Supplied material Block Start
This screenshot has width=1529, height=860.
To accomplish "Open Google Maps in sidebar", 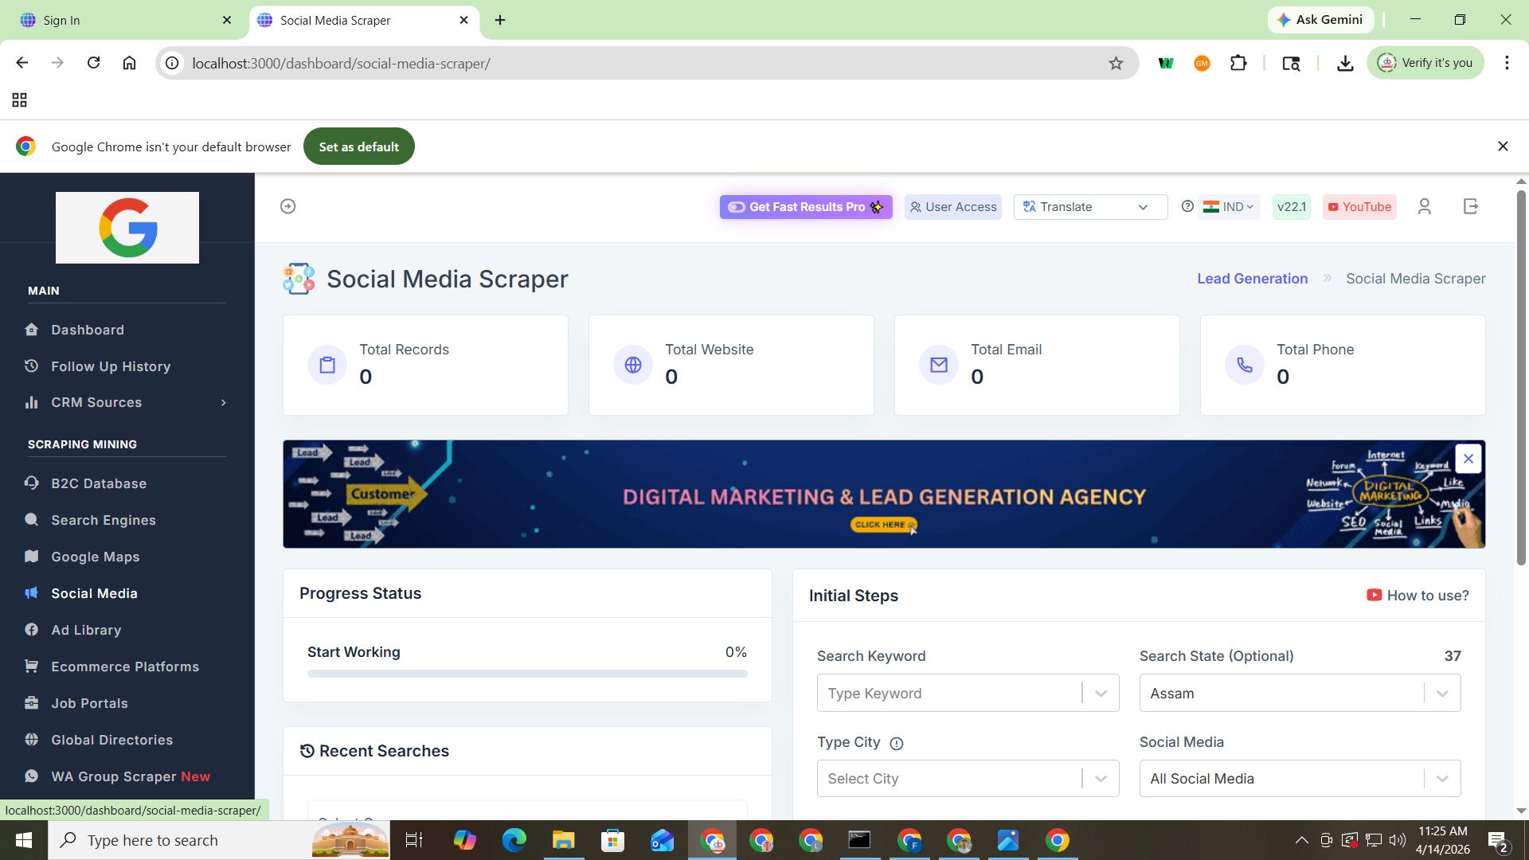I will pos(96,557).
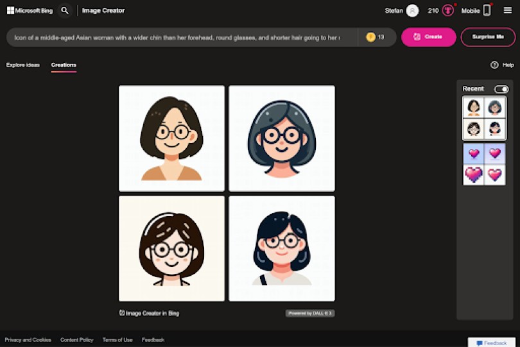Select the pixel hearts recent thumbnail set
The width and height of the screenshot is (520, 347).
coord(484,164)
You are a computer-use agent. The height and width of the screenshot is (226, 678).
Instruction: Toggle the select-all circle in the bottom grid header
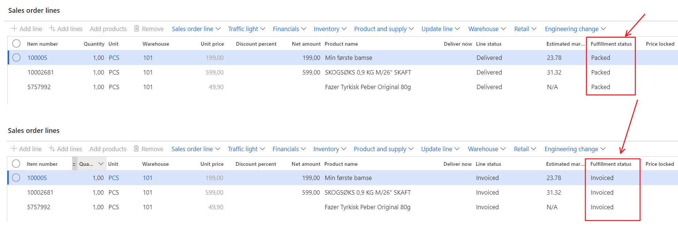pos(16,164)
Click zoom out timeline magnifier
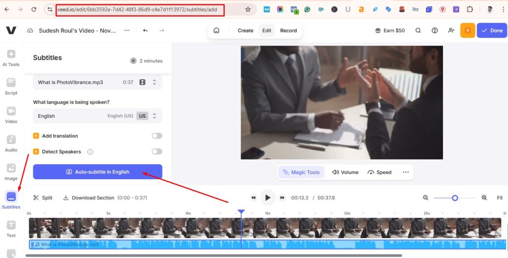The height and width of the screenshot is (258, 508). (426, 198)
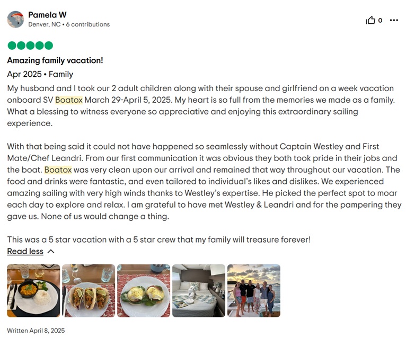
Supplied material Block End
(Required action):
In your output, include only the lines from the line containing "You are a computer-use" through the last line of the material above, exactly as they appear, and leave out the pictures.

(Answer to the problem):
You are a computer-use agent. The height and width of the screenshot is (226, 678).
Instruction: Toggle the select-all circle in the bottom grid header
pos(16,164)
Click zoom out timeline magnifier
The height and width of the screenshot is (258, 508). (426, 198)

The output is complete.